● Task objective
Please print exactly the lines below, from the start of the material up to and including the line with "Screen dimensions: 812x508", but none of the pictures.

------------------------

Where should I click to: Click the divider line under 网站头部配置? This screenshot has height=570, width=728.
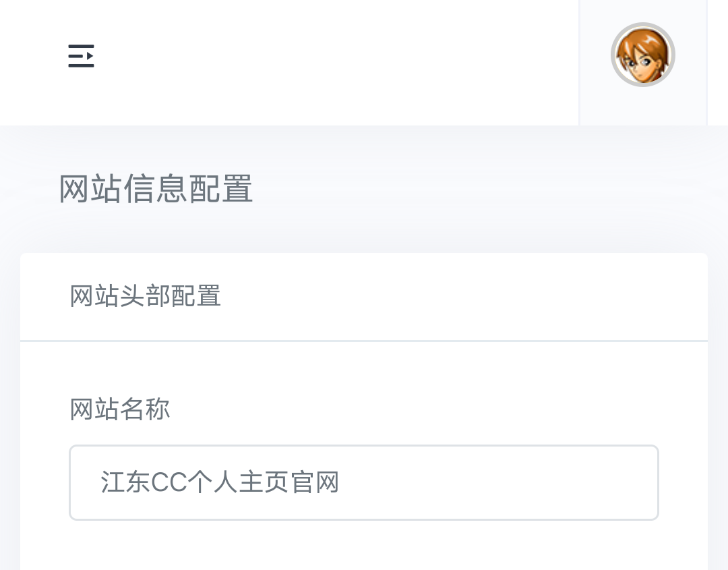pos(363,341)
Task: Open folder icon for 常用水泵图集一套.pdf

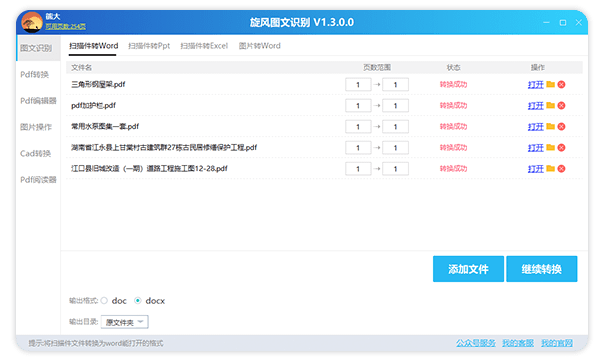Action: click(550, 126)
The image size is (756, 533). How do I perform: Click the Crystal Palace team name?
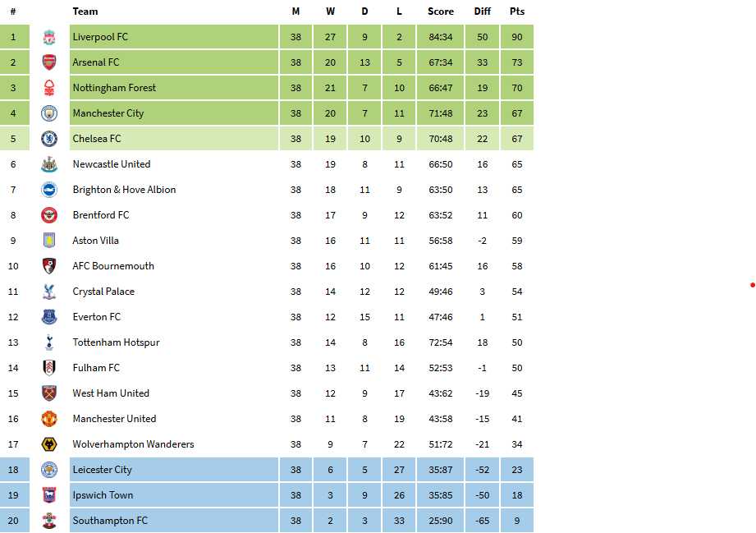(x=103, y=292)
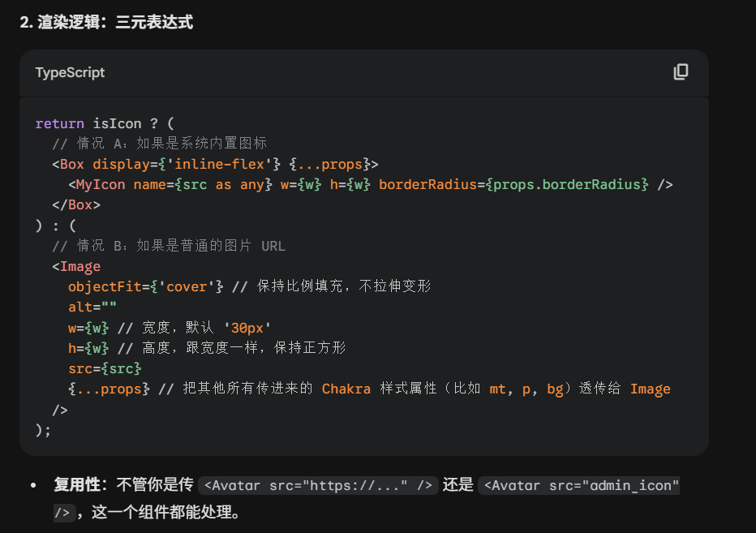756x533 pixels.
Task: Click the MyIcon component name in code
Action: pos(101,184)
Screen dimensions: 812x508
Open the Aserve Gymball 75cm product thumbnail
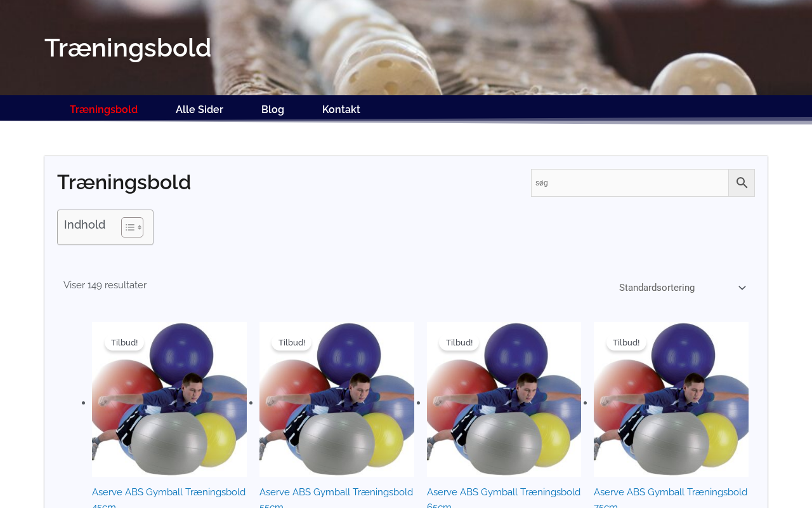[x=671, y=399]
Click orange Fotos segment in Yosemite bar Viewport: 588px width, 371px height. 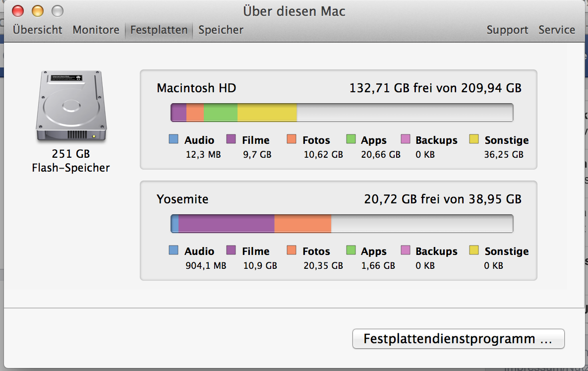302,224
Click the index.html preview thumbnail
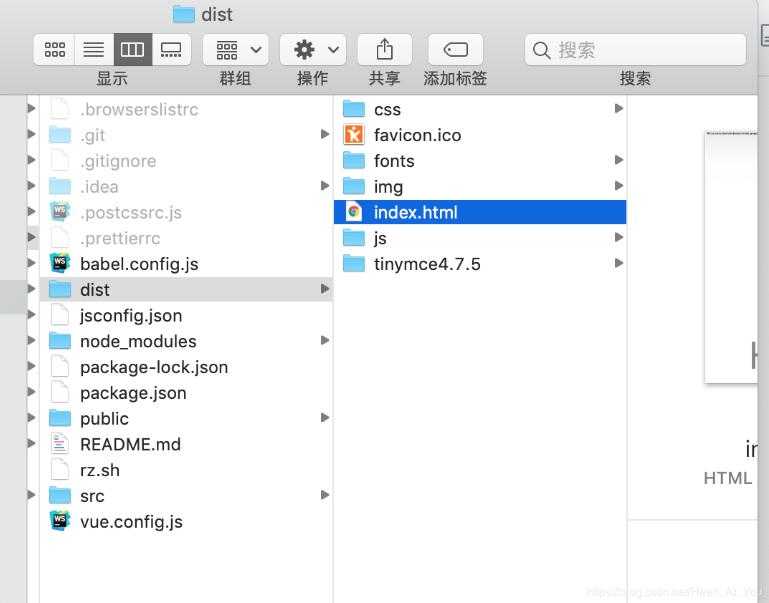 731,257
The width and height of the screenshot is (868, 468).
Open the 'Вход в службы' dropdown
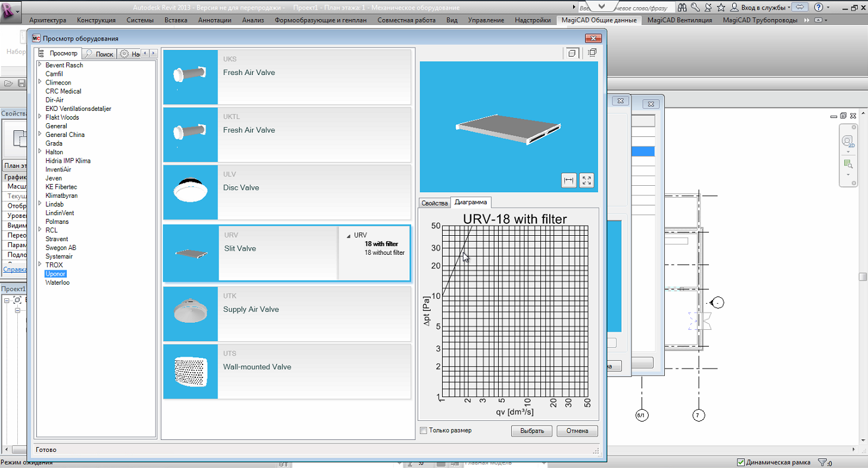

------------------------

● Final answer
Where should I click to: Click the divider line under 网站头部配置? This screenshot has height=570, width=728.
pos(363,341)
Task: Open folder icon for 常用水泵图集一套.pdf

Action: click(550, 126)
The image size is (756, 533). How do I perform: Click the Crystal Palace team name?
(x=103, y=292)
756x533 pixels.
Task: Click the MyIcon component name in code
Action: pos(101,184)
Screen dimensions: 812x508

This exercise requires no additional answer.